ENTRIES PROVIDED =
*** Block opens ***

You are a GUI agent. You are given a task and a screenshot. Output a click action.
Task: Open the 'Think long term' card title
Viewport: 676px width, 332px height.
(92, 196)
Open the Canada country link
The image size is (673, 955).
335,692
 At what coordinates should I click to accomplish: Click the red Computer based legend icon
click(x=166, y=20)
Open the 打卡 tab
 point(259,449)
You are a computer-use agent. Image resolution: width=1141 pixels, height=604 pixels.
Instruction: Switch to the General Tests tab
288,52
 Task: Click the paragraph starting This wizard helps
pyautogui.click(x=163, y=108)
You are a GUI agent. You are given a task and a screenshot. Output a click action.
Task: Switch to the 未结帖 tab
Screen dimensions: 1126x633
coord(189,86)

*** Block closes ***
*** Block opens ***

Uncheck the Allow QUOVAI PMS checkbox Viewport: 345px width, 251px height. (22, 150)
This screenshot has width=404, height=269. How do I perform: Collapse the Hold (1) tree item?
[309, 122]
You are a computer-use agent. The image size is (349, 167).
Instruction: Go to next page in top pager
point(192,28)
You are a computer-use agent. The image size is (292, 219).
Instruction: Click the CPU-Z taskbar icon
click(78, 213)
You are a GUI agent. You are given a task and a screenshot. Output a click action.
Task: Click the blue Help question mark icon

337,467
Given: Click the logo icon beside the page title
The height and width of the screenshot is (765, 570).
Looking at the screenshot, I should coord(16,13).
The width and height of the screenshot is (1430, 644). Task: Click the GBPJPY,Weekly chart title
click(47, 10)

*** Block closes ***
*** Block opens ***

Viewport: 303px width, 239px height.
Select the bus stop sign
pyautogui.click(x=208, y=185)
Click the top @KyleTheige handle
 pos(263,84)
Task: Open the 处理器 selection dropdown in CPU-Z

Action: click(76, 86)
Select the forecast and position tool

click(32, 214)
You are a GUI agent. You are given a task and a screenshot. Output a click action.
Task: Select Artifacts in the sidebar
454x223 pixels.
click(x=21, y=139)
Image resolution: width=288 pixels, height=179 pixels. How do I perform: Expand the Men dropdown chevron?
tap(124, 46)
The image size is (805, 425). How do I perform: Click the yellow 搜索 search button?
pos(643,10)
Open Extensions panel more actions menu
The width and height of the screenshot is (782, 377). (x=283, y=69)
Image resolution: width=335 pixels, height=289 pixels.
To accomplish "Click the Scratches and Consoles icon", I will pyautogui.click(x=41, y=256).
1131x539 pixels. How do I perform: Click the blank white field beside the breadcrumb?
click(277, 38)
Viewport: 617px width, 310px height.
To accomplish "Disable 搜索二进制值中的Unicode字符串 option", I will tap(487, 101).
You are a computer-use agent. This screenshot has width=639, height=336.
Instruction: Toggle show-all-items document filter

*** Block closes ***

INSTRUCTIONS FOR THE TASK = All that belongs in the answer is the run of lines above from the line containing "Click the top @KyleTheige handle" through the line containing "Viewport: 617px width, 310px height.", exactly as written.

ANSWER TO THE PROBLEM =
Click the top @KyleTheige handle
 pos(263,84)
Task: Open the 处理器 selection dropdown in CPU-Z

Action: click(76, 86)
Select the forecast and position tool

click(32, 214)
You are a GUI agent. You are given a task and a screenshot. Output a click action.
Task: Select Artifacts in the sidebar
454x223 pixels.
click(x=21, y=139)
Image resolution: width=288 pixels, height=179 pixels. How do I perform: Expand the Men dropdown chevron?
tap(124, 46)
The image size is (805, 425). How do I perform: Click the yellow 搜索 search button?
pos(643,10)
Open Extensions panel more actions menu
The width and height of the screenshot is (782, 377). (x=283, y=69)
Image resolution: width=335 pixels, height=289 pixels.
To accomplish "Click the Scratches and Consoles icon", I will pyautogui.click(x=41, y=256).
1131x539 pixels. How do I perform: Click the blank white field beside the breadcrumb?
click(277, 38)
Viewport: 617px width, 310px height.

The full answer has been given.